======== Text ========
Question

So remember that
\[ \lim_{ n \rightarrow \infty} \frac{1}{n^2}=0 .\]
Why is it that you can't say the limit for the following is 0?
\[\lim_{n \rightarrow \infty } \frac{1+2+ \cdots +n}{n^2}=0+0+0+ \cdots +0=0\] but this limit is suppose to be 1/2
like this is probably a stupid question

Answer 1

How come now you have:\[
\lim_{n\to 0}\frac 1{n^2} =0
\]

Answer 2

oops that was suppose to be infinity there at that one spot

Answer 3

no this just a question i have been thinking about for awhile

Answer 4

The reason you can't do it is because the rule for limits over addition can work a finite number of times, but not an infinite number of times.

Answer 5

Recall that \(1+2+\cdots+n = \dfrac{n(n+1)}{2}\).

So, \(\displaystyle \lim_{n\to 0}\frac{1+2+\cdots n}{n^2 } = \lim_{n\to0} \frac{n(n+1)}{2n^2} = \frac{1}{2}\lim_{n\to 0} \left(1+\frac{1}{n}\right)\).

However, this doesn't have a limit as \(x\to0\). It has a limit of \(\dfrac{1}{2}\) as \(x\to\infty\), though.

Is that what you meant? :-)

Answer 6

I mean as \(n\to 0\), not \(x\to 0\).
======== Dataset section ========
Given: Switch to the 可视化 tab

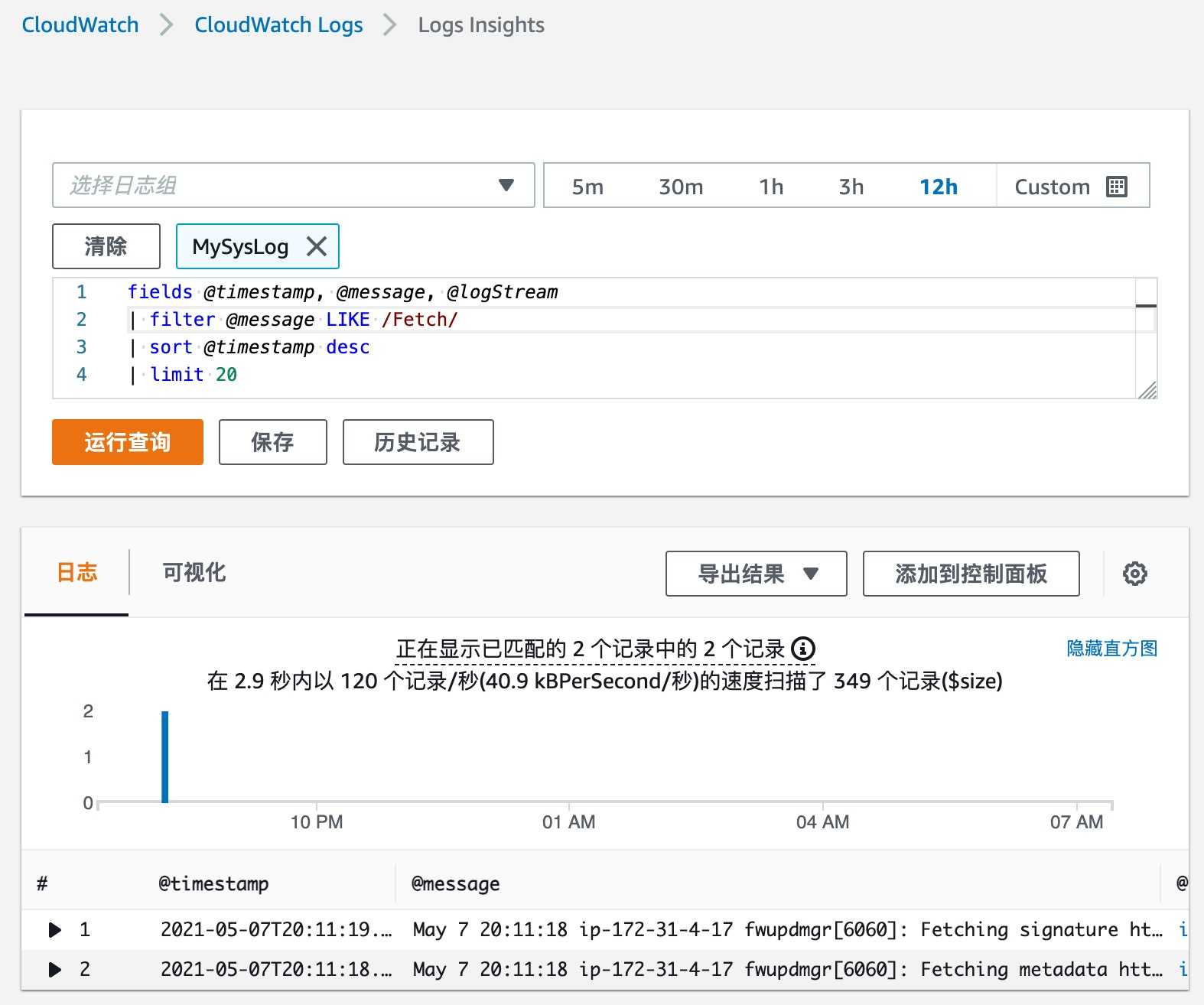Looking at the screenshot, I should coord(194,573).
========
● Tasks to carry out
1 – In the limits thread, swap "Recall" for "Remember" and give the stretch from "Recall that \(1+2+\cdots+n" through "you meant? :-)".
2 – Write the next part of the limits thread, starting after its last post.

● Answers provided
1 –
Remember that \(1+2+\cdots+n = \dfrac{n(n+1)}{2}\).

So, \(\displaystyle \lim_{n\to 0}\frac{1+2+\cdots n}{n^2 } = \lim_{n\to0} \frac{n(n+1)}{2n^2} = \frac{1}{2}\lim_{n\to 0} \left(1+\frac{1}{n}\right)\).

However, this doesn't have a limit as \(x\to0\). It has a limit of \(\dfrac{1}{2}\) as \(x\to\infty\), though.

Is that what you meant? :-)

2 –
Answer 7

...and the same for \(n\to\infty\) instead of \(x\to\infty\) (I'm getting my variables mixed up for some reason)

Answer 8

"The Limit Does not Exist" - Mean Girls

Answer 9

\[\lim_{n \rightarrow \infty}(\frac{1+2+\cdots +n}{n^2})=\lim_{n \rightarrow \infty}(\frac{1}{n^2})+\lim_{n \rightarrow \infty}(\frac{2}{n^2})+\cdots +\lim_{n \rightarrow \infty}(\frac{n}{n^2}) \\=0+0+\cdots+0=0\]
so by what wio said we can't do this

Answer 10

And I know that 1+2+...+n=n(n+1)/2

Answer 11

Basically, I would suggest that: \[

\lim_{n\to \infty}\frac{\sum_{k=1}^n k}{n^2} \neq \sum_{k=1}^n\lim_{n\to \infty}\frac k{n^2}
\]

Answer 12

Well, I am being a bit presumptuous. Basically the problem lies somewhere before the first step and the second step.

Answer 13

Ok thanks you guys
I guess I just forgot that we can only do that addition thing a finite number of times
That makes sense wio

Answer 14

.....99999999999999999999999999999
+1
----------------------------------------
0

Answer 15

for some reason ur infinite additions reminds of that hmm

Answer 16

so smart

Answer 17

It's a good example of a case where induction doesn't work to infinity.

Answer 18

I blame me forgetting this because of that feral cat that I mistook as a rat.
I went outside and I heard something in a box. Ran back inside. But it was just a kitty. Small and cute.

Answer 19

I was kidding. I just forgot. That is all.

Answer 20

But there really was a kitty outside today that I thought was a rat.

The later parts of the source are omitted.